En un mot, il est démocrate-royaliste et royaliste-démocrate, et il veut fonder cette démocratie royale (je ne sais pas si le mot est de lui et je ne crois pas, mais il résume sa pensée) qui fut la doctrine de la grande majorité des révolutionnaires jusqu’en 1792.

Il veut fonder une royauté qui, sans corps intermédiaire, gouvernera le peuple par l’intermédiaire des lois seules ; à la royauté légitime il oppose et il veut faire succéder la royauté légale.

Mais encore, ces lois, qui les fera ? Le peuple lui-même ; car le seul pouvoir législatif, c’est le peuple : « La souveraineté (législative) réside uniquement et inaltérablement dans le peuple et le « souverain » n’est que le premier magistrat de ce peuple. » Le peuple fera la loi par le ministère de ses représentans librement élus.
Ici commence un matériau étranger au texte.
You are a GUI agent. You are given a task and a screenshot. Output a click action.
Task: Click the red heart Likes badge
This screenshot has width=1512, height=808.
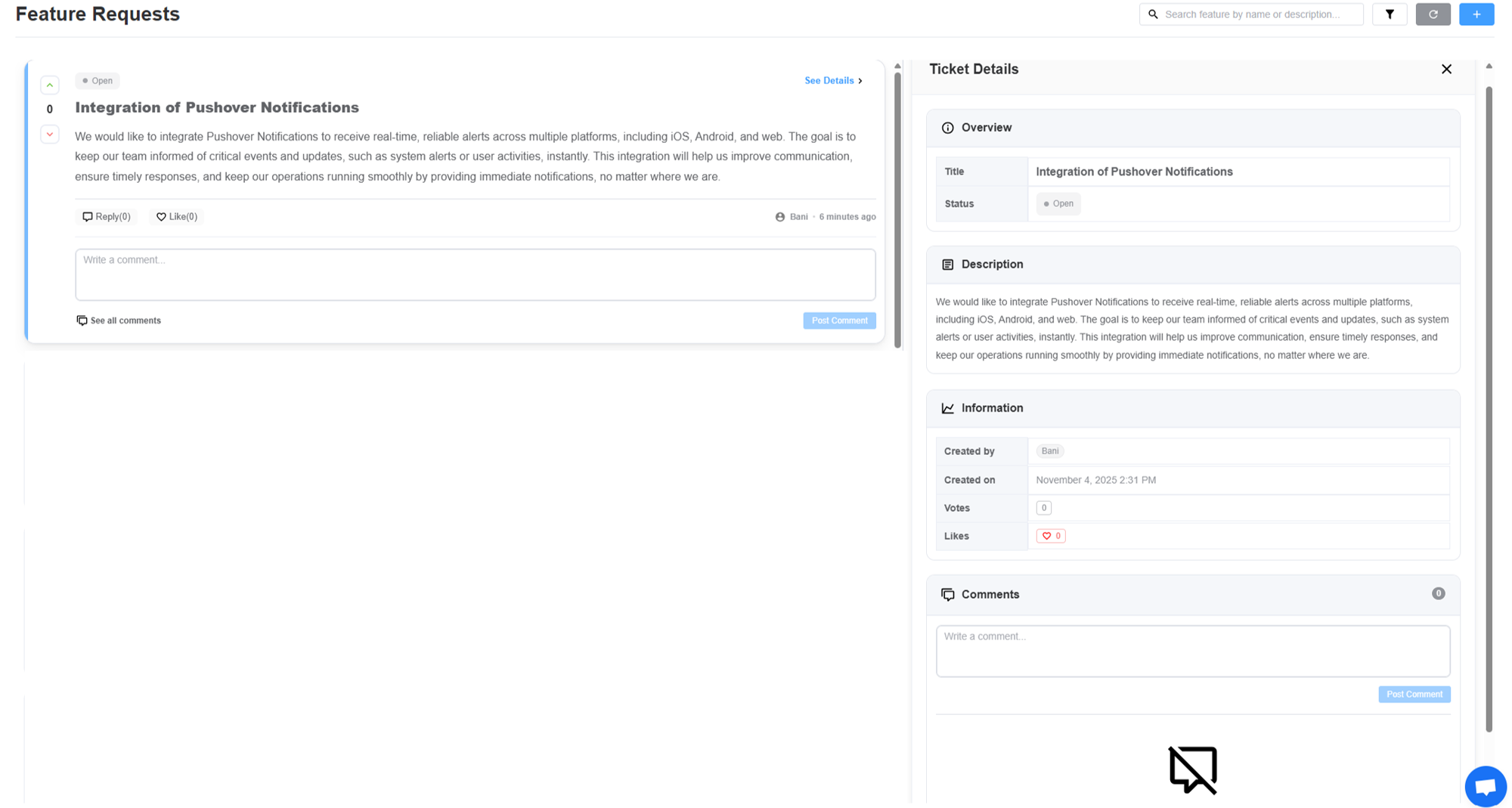point(1051,536)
Il faut un corps législatif périodiquement renouvelé, qui fera la loi, et c’est à cette condition que la monarchie française prendra la forme définitive d’une « monarchie tempérée » et que l’on pourra « allier les principes du gouvernement représentatif avec ceux du gouvernement monarchique. »
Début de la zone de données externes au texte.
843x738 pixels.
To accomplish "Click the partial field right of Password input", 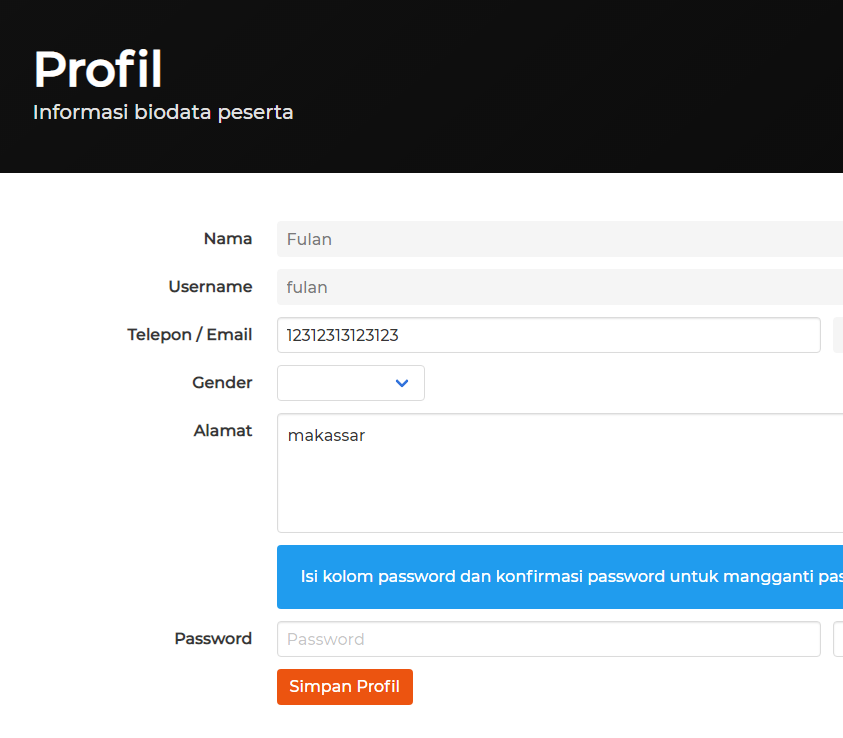I will pos(838,639).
— Mais voilà un corps, voilà un ordre, et vous qui ne voulez entre le peuple et le Roi qu’un intermédiaire moral, à savoir la loi, en créant un corps qui fait la loi, en créant un ordre qui fait la loi, vous reconstituez une aristocratie analogue aux anciennes et beaucoup plus forte, beaucoup plus limitatrice des pouvoirs du Roi et beaucoup plus usurpatrice des pouvoirs du peuple !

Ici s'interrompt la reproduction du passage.